== Exercise description ==
Within the entries below, find the portion that opens with the line containing "Screen dimensions: 845x672" and closes with the line containing "This screenshot has width=1704, height=960.". Retype that portion exactly and only.

Input section start

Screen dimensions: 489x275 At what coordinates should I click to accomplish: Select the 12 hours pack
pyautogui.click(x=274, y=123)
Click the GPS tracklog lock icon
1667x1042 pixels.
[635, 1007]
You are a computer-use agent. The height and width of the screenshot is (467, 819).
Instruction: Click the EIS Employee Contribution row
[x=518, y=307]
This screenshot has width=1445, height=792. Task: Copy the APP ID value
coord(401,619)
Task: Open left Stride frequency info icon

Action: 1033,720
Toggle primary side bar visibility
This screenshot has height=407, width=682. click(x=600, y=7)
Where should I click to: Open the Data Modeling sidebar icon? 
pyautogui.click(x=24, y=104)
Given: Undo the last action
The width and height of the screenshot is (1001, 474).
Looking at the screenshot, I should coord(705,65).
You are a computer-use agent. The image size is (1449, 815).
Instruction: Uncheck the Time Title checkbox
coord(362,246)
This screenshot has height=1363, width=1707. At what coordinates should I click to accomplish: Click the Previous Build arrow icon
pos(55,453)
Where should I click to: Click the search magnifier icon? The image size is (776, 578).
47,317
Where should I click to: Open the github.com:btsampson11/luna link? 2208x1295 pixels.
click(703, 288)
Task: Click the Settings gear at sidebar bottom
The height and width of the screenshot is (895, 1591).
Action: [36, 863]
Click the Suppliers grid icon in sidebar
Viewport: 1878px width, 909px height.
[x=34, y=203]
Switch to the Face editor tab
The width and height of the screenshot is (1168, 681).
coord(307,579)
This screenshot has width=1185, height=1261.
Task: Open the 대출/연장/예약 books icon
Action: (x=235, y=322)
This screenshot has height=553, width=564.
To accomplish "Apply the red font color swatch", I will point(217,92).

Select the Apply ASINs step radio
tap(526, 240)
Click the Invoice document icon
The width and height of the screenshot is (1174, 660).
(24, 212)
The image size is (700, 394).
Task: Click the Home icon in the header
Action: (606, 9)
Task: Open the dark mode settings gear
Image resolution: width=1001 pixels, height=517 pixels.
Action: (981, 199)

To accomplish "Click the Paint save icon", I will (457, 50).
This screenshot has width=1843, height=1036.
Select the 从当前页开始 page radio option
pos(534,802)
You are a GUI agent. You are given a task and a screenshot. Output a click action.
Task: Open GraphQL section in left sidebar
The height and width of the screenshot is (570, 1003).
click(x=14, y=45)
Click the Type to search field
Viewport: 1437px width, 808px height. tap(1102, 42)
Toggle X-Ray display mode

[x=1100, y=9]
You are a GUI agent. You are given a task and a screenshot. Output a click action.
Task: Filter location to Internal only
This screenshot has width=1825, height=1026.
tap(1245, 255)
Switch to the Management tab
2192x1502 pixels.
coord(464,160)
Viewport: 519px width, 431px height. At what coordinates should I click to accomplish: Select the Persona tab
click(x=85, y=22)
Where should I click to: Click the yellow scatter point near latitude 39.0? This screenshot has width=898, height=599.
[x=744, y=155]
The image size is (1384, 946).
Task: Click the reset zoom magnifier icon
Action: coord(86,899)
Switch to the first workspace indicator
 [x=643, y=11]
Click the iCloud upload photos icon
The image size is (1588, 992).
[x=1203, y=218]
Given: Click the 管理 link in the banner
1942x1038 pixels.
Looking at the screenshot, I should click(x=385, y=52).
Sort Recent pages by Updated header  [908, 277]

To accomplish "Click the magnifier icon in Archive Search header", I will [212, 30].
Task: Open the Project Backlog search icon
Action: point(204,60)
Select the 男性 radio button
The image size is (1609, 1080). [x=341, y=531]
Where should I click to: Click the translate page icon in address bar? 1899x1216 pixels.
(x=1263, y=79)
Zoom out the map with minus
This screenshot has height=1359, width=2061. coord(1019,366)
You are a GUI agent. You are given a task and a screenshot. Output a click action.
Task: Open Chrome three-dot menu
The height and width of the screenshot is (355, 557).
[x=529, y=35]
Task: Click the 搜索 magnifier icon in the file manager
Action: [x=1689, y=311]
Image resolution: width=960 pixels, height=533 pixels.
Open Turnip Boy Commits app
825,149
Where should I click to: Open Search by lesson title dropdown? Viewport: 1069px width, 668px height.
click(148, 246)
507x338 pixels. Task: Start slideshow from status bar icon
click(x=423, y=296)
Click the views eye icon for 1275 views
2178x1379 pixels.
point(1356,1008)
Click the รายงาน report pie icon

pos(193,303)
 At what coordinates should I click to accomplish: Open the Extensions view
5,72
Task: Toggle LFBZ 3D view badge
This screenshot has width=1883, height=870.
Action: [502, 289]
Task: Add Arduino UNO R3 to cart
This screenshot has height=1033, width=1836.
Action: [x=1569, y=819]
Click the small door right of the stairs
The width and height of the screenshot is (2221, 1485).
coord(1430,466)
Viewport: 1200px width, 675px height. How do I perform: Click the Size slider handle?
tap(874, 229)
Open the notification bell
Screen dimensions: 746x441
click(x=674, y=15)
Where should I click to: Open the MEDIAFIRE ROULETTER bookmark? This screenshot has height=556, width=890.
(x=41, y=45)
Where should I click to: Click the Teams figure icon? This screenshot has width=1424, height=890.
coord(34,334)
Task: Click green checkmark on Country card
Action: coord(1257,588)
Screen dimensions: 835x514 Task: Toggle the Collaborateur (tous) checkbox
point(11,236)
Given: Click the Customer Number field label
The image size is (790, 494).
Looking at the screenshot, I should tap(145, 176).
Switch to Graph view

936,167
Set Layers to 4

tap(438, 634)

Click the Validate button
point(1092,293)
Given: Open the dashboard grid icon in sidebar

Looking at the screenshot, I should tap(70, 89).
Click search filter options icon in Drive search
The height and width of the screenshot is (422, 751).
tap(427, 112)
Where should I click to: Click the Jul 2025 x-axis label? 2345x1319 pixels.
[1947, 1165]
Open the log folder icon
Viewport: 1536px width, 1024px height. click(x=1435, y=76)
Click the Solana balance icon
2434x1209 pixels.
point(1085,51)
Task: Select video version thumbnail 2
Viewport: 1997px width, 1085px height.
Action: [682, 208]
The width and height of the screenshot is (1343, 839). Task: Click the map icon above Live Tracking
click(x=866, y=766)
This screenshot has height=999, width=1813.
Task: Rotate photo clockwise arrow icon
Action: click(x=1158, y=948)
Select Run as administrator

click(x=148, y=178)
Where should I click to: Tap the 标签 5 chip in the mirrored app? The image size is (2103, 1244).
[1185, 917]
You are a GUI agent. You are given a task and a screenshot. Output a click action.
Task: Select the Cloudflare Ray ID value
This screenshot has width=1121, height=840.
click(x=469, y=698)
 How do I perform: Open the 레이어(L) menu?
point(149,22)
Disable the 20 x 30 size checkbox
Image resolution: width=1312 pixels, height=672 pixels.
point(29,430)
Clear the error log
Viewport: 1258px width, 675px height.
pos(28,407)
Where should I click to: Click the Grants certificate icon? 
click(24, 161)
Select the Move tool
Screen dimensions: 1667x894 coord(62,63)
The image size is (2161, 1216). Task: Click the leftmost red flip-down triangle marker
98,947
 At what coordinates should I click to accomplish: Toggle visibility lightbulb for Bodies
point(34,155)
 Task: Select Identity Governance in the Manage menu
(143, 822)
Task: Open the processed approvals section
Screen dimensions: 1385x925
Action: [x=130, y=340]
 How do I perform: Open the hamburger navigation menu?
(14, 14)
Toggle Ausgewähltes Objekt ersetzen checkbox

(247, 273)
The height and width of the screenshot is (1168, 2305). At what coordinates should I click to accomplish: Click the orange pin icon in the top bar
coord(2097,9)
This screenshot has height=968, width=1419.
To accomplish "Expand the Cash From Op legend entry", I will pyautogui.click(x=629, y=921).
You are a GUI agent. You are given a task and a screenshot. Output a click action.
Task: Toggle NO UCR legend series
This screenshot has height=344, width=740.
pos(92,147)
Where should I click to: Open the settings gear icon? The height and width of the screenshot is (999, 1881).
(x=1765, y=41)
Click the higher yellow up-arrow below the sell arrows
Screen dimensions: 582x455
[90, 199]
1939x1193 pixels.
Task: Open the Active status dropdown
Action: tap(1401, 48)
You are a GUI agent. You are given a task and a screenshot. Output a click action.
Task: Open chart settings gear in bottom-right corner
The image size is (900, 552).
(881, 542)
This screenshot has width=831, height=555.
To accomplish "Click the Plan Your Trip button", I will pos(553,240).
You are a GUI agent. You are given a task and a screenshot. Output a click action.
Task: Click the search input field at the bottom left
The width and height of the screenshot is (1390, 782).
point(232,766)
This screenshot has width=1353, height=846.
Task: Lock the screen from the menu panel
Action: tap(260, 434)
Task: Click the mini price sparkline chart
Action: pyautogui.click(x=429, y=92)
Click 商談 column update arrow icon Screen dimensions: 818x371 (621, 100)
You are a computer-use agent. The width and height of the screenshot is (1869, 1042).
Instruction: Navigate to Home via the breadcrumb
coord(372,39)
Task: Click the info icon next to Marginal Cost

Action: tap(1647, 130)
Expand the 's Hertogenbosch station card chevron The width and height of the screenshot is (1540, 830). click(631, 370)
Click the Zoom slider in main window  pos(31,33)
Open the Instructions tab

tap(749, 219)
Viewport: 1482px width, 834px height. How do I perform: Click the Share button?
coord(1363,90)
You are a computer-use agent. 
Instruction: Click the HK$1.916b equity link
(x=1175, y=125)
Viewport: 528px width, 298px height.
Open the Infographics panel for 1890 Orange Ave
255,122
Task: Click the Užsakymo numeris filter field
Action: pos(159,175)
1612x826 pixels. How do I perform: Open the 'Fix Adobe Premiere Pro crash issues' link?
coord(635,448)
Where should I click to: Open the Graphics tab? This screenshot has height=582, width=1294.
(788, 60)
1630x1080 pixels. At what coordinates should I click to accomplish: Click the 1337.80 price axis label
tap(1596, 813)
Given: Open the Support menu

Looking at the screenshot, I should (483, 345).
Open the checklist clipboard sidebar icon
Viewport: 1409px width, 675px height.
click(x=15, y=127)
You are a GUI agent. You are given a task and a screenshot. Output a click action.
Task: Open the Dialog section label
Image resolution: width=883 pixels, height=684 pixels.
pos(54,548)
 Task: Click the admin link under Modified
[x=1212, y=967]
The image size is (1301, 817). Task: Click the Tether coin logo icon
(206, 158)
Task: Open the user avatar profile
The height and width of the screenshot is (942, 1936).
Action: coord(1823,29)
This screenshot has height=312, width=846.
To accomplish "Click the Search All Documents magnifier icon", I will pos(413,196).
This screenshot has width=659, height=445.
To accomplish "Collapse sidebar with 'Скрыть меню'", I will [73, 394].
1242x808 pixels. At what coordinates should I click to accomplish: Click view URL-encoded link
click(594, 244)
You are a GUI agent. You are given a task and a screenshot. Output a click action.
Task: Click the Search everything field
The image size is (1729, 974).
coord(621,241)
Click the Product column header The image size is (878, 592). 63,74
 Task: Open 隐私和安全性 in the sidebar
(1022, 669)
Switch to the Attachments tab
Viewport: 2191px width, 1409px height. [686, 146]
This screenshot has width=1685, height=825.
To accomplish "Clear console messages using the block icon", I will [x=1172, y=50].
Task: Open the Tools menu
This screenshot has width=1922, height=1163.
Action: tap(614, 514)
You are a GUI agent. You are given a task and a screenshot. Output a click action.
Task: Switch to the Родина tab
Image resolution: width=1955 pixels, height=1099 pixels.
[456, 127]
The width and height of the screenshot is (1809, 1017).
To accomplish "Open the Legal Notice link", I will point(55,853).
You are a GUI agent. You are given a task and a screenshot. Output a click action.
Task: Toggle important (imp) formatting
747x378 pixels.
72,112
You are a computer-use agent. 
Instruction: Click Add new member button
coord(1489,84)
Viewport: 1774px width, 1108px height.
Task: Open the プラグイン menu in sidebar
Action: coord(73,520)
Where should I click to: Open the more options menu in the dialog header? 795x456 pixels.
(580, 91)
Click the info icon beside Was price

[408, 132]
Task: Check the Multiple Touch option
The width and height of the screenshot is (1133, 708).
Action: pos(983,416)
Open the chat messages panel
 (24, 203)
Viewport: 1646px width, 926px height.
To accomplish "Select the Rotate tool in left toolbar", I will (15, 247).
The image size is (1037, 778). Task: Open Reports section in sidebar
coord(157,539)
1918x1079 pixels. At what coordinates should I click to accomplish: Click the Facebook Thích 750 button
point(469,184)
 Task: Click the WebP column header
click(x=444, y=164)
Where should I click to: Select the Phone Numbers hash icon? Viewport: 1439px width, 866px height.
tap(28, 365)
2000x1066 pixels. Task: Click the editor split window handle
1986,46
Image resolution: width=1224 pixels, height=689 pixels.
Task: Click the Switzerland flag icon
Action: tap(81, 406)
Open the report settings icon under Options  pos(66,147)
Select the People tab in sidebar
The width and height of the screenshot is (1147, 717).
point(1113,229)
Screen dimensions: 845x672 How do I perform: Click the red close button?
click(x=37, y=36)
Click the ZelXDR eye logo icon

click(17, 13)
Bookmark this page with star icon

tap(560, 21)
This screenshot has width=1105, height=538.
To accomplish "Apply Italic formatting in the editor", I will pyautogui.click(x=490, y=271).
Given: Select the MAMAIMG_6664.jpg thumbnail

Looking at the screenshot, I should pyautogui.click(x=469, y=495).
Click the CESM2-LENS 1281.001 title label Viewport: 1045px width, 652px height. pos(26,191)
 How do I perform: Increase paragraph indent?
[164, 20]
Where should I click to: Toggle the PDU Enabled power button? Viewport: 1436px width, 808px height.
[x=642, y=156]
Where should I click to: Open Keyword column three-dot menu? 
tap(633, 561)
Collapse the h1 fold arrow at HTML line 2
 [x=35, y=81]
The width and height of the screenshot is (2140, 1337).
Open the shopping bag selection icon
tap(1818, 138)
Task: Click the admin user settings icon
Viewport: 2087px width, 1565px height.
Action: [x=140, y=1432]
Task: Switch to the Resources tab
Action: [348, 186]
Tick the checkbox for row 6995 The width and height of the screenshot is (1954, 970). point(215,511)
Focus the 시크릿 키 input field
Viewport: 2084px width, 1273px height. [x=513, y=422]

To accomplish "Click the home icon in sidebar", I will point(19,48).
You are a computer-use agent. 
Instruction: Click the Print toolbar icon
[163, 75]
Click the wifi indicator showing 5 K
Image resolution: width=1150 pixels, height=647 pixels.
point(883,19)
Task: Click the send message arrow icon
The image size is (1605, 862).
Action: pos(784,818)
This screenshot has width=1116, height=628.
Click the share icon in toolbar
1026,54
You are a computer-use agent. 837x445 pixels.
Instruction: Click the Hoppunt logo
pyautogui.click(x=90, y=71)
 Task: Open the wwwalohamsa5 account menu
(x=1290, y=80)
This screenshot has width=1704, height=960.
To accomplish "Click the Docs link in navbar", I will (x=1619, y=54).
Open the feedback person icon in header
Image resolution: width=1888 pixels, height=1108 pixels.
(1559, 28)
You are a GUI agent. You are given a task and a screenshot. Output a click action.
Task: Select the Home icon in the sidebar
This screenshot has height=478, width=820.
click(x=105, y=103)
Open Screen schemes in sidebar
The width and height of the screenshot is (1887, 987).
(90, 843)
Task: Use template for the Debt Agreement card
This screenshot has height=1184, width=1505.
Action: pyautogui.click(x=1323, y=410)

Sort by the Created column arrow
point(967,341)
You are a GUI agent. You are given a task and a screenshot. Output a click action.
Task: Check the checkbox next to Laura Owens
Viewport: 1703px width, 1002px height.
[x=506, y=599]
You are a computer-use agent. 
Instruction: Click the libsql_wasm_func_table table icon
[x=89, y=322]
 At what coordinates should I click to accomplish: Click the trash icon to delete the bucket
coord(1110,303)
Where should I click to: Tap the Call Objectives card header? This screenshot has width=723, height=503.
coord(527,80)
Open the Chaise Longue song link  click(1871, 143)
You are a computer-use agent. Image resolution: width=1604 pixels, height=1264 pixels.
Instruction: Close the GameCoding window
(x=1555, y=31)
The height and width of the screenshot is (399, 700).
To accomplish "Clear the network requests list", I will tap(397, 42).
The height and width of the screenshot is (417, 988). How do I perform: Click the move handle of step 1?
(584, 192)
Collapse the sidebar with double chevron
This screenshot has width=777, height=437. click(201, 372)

Input section end

== Solution below ==
Screen dimensions: 845x672 How do I perform: Click the red close button?
click(x=37, y=36)
Click the ZelXDR eye logo icon

click(17, 13)
Bookmark this page with star icon

tap(560, 21)
This screenshot has width=1105, height=538.
To accomplish "Apply Italic formatting in the editor", I will pyautogui.click(x=490, y=271).
Given: Select the MAMAIMG_6664.jpg thumbnail

Looking at the screenshot, I should pyautogui.click(x=469, y=495).
Click the CESM2-LENS 1281.001 title label Viewport: 1045px width, 652px height. pos(26,191)
 How do I perform: Increase paragraph indent?
[164, 20]
Where should I click to: Toggle the PDU Enabled power button? Viewport: 1436px width, 808px height.
[x=642, y=156]
Where should I click to: Open Keyword column three-dot menu? 
tap(633, 561)
Collapse the h1 fold arrow at HTML line 2
 [x=35, y=81]
The width and height of the screenshot is (2140, 1337).
Open the shopping bag selection icon
tap(1818, 138)
Task: Click the admin user settings icon
Viewport: 2087px width, 1565px height.
Action: [x=140, y=1432]
Task: Switch to the Resources tab
Action: [348, 186]
Tick the checkbox for row 6995 The width and height of the screenshot is (1954, 970). point(215,511)
Focus the 시크릿 키 input field
Viewport: 2084px width, 1273px height. [x=513, y=422]

To accomplish "Click the home icon in sidebar", I will point(19,48).
You are a computer-use agent. 
Instruction: Click the Print toolbar icon
[163, 75]
Click the wifi indicator showing 5 K
Image resolution: width=1150 pixels, height=647 pixels.
point(883,19)
Task: Click the send message arrow icon
The image size is (1605, 862).
Action: pos(784,818)
This screenshot has width=1116, height=628.
Click the share icon in toolbar
1026,54
You are a computer-use agent. 837x445 pixels.
Instruction: Click the Hoppunt logo
pyautogui.click(x=90, y=71)
 Task: Open the wwwalohamsa5 account menu
(x=1290, y=80)
This screenshot has width=1704, height=960.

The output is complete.